-- EXTRACTED INFORMATION follows --
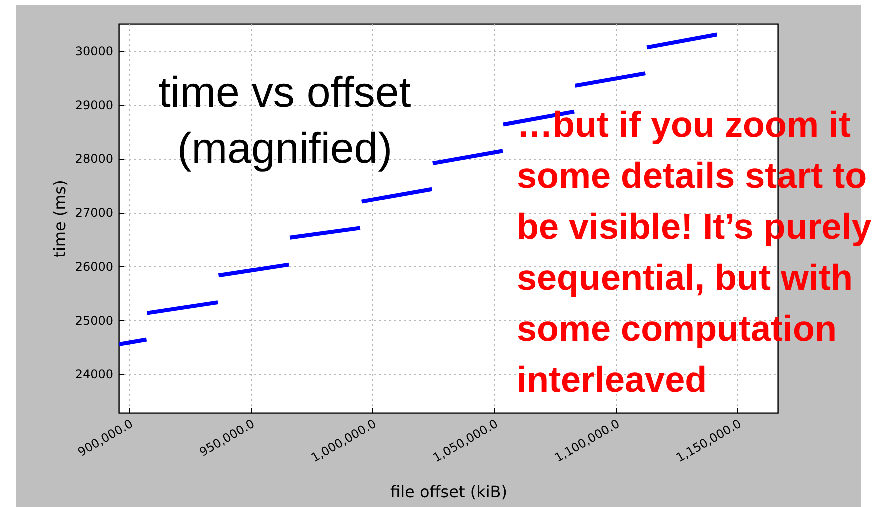 The width and height of the screenshot is (892, 507). I want to click on y-tick-label: 25000, so click(94, 321).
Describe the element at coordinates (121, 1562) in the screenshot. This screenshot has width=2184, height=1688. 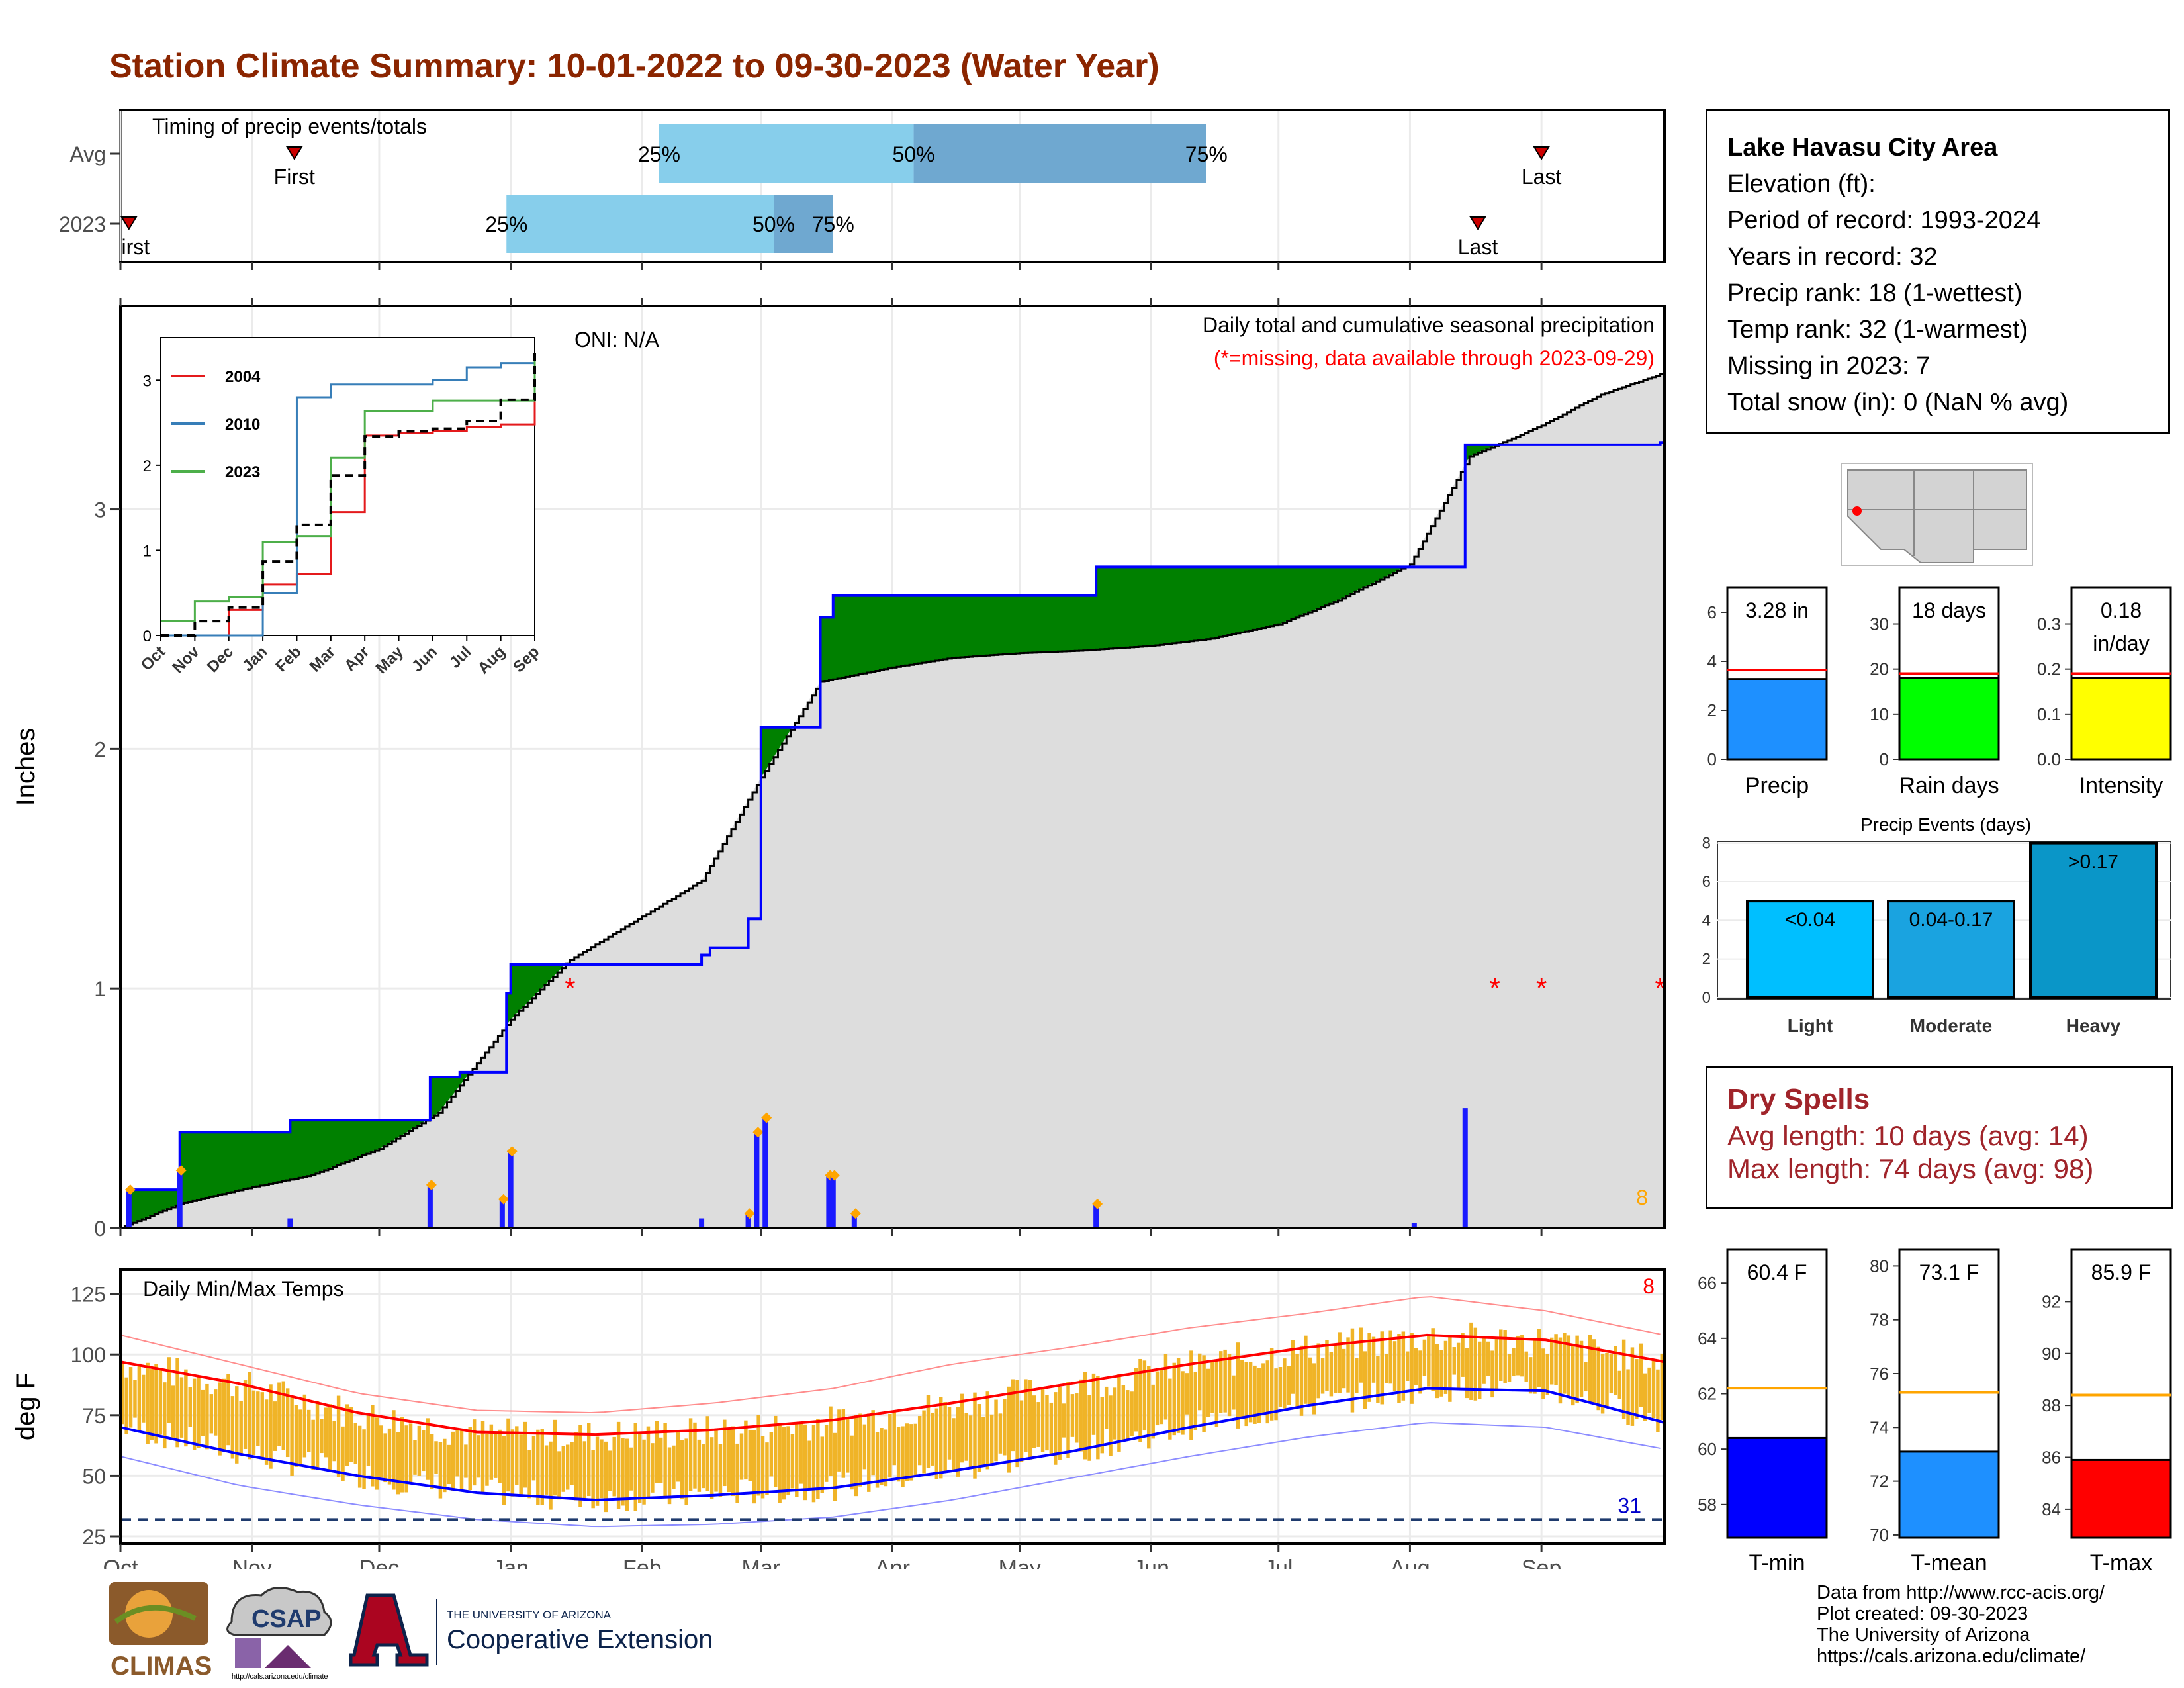
I see `temp-x-tick-label: Oct` at that location.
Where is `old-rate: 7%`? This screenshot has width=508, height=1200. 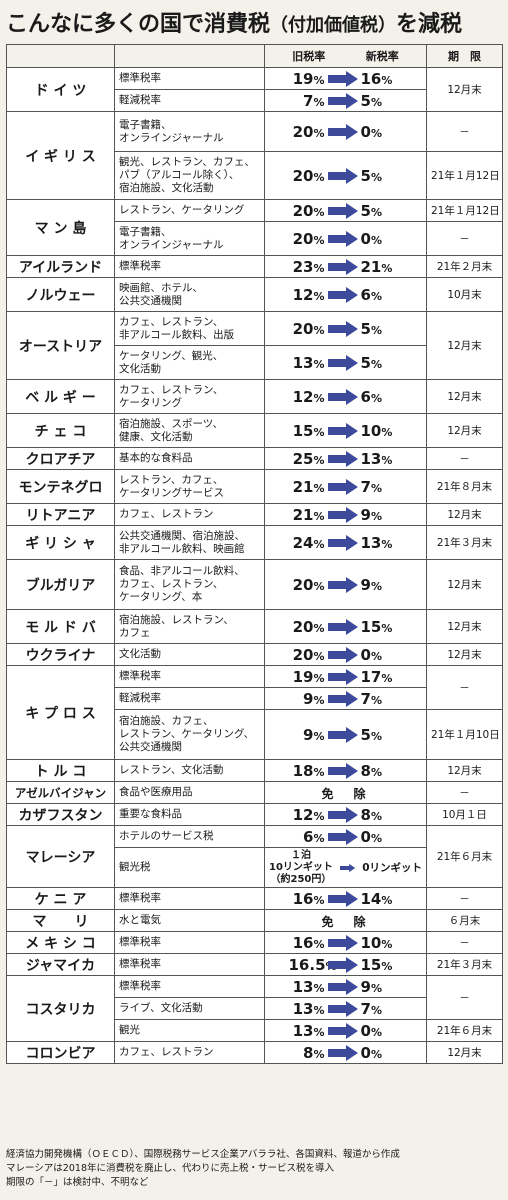 old-rate: 7% is located at coordinates (314, 102).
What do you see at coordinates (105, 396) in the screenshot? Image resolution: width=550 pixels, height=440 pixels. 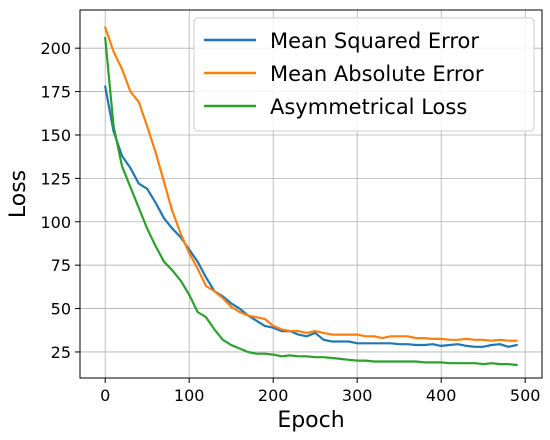 I see `x-tick-label: 0` at bounding box center [105, 396].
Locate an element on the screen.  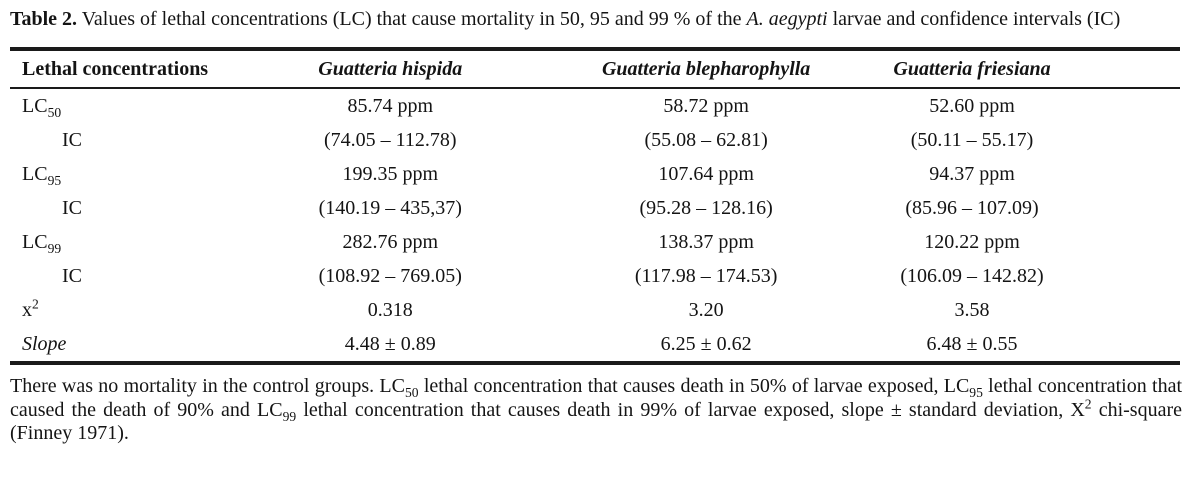
header-guatteria-hispida: Guatteria hispida is located at coordinates (390, 68).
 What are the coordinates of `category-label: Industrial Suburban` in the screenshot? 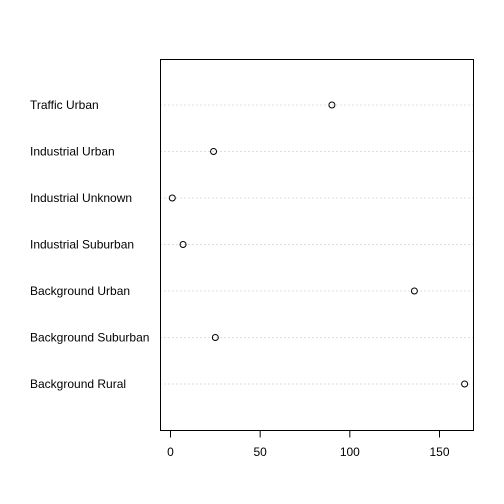 It's located at (82, 245).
-- EXTRACTED INFORMATION concluded --
- **WORK ITEM**
Reproduce the items word for word, from the start through the line containing "at that location.". Omit the pictures.

- **OUTPUT FOR THIS TASK**
 The width and height of the screenshot is (892, 507). I want to click on y-tick-label: 25000, so click(94, 321).
Describe the element at coordinates (121, 1562) in the screenshot. This screenshot has width=2184, height=1688. 
I see `temp-x-tick-label: Oct` at that location.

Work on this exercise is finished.